▶ Document passage:
------------------------
It is a sad blight on Africa’s post-independence experience that no sooner did the nations gain independence than the power elites embarked on diluting and dissolving all restraints on power and authority, a blurring and final obliteration of checks and balances and a concentration of power in the Presidency. They did this principally through facially legal and constitutionally compliant changes to their constitutions. (pg 53)

Kiage JA goes on to argue that Kenyans were entirely aware of this “in their search for a new constitutional paradigm” (pg 53), and that this found reflection in the CKRC Report. Crucially, Kiage JA then uses this argument to segue into his third point, which is a democratic-theoretical point: relying upon the work of Yaniv Roznai and others, he argues that by themselves, referenda can be top-down, imposing a set of pre-decided choices upon a passive population. The fact, therefore, that Articles 255 and 257 contemplate a referendum is not sufficient justification to argue that the the reason why the basic structure doctrine exists in the first place has been adequately addressed within the Constitution itself: “an effective bulwark against abusive constitutionalism therefore seems to me to be, on the authorities, one that entails more as opposed to less people involvement.” (p. 96)

The popular initiative is a citizen driven process. In both instances, the people remain involved in both the popular initiative and parliamentary initiative through public participation, and are the ultimate determinant through the referendum process on whether the amendment is carried

We are now, therefore, in a position to reconstruct the essence of Kiage JA’s argument: first, that amendment and repeal are two different things; secondly, that therefore, constitutional alterations that fall in the latter category amount to reconstituting the Constitution, and must be taken to the People exercising primary Constituent power; and that thirdly, the existing provisions for direct democracy and referenda under Articles 255 to 257 lack the extent and guarantees of public participation that would – in light of Kenyan constitutional history – be sufficient safeguards against abusive constitutionalism. Thus, the High Court’s finding regarding the basic structure doctrine and the four-step participation process is correct and ought to be upheld.
------------------------
▶ Stored data:
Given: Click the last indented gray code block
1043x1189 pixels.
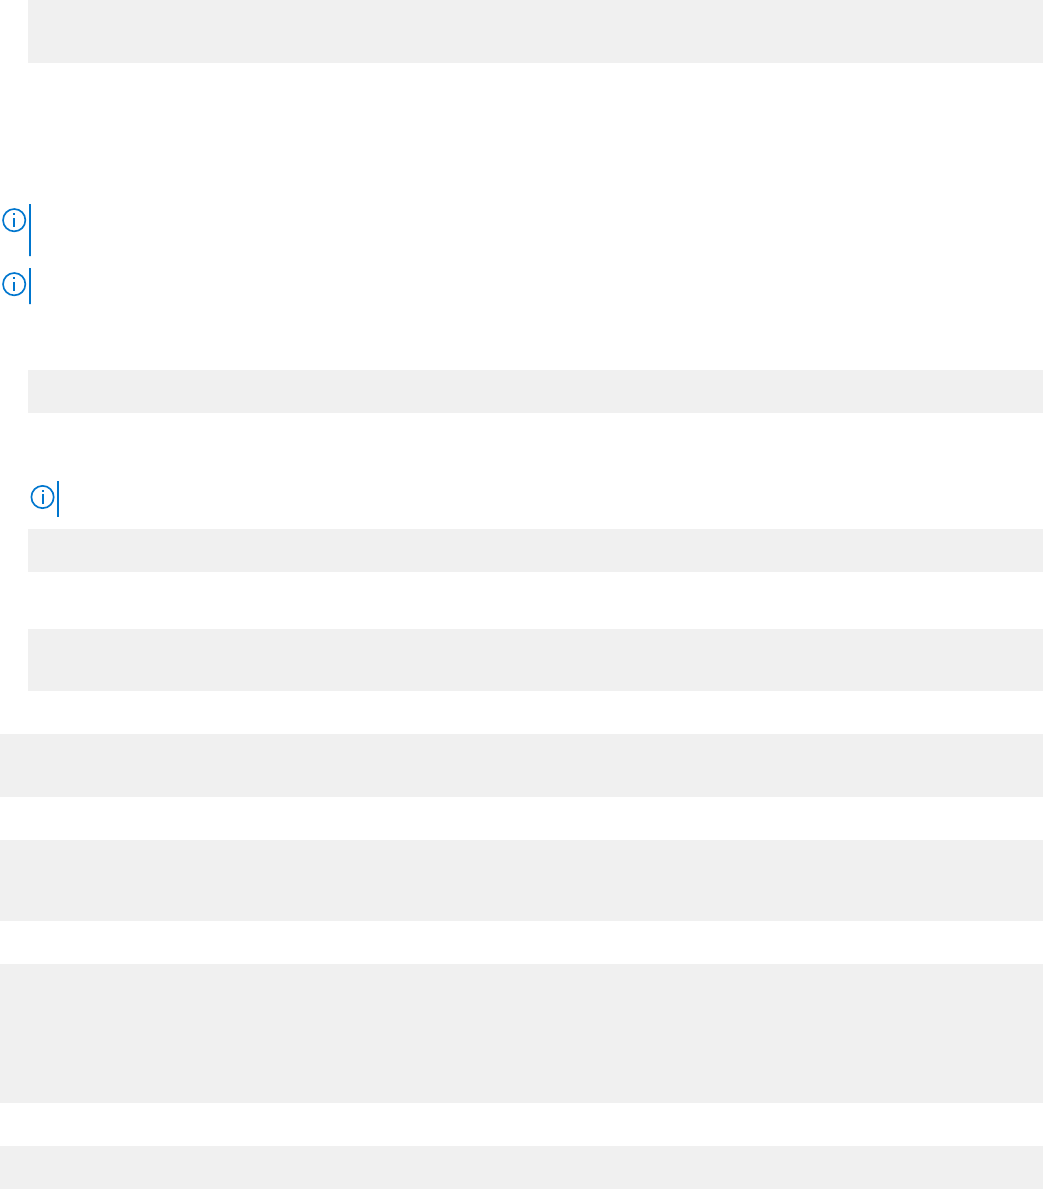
------------------------
▶ Written task: Reproduce the passage above on Kiage JA's reasoning about the basic structure doctrine word for word, from start to finish.

▶ Answer:
It is a sad blight on Africa’s post-independence experience that no sooner did the nations gain independence than the power elites embarked on diluting and dissolving all restraints on power and authority, a blurring and final obliteration of checks and balances and a concentration of power in the Presidency. They did this principally through facially legal and constitutionally compliant changes to their constitutions. (pg 53)

Kiage JA goes on to argue that Kenyans were entirely aware of this “in their search for a new constitutional paradigm” (pg 53), and that this found reflection in the CKRC Report. Crucially, Kiage JA then uses this argument to segue into his third point, which is a democratic-theoretical point: relying upon the work of Yaniv Roznai and others, he argues that by themselves, referenda can be top-down, imposing a set of pre-decided choices upon a passive population. The fact, therefore, that Articles 255 and 257 contemplate a referendum is not sufficient justification to argue that the the reason why the basic structure doctrine exists in the first place has been adequately addressed within the Constitution itself: “an effective bulwark against abusive constitutionalism therefore seems to me to be, on the authorities, one that entails more as opposed to less people involvement.” (p. 96)

The popular initiative is a citizen driven process. In both instances, the people remain involved in both the popular initiative and parliamentary initiative through public participation, and are the ultimate determinant through the referendum process on whether the amendment is carried

We are now, therefore, in a position to reconstruct the essence of Kiage JA’s argument: first, that amendment and repeal are two different things; secondly, that therefore, constitutional alterations that fall in the latter category amount to reconstituting the Constitution, and must be taken to the People exercising primary Constituent power; and that thirdly, the existing provisions for direct democracy and referenda under Articles 255 to 257 lack the extent and guarantees of public participation that would – in light of Kenyan constitutional history – be sufficient safeguards against abusive constitutionalism. Thus, the High Court’s finding regarding the basic structure doctrine and the four-step participation process is correct and ought to be upheld.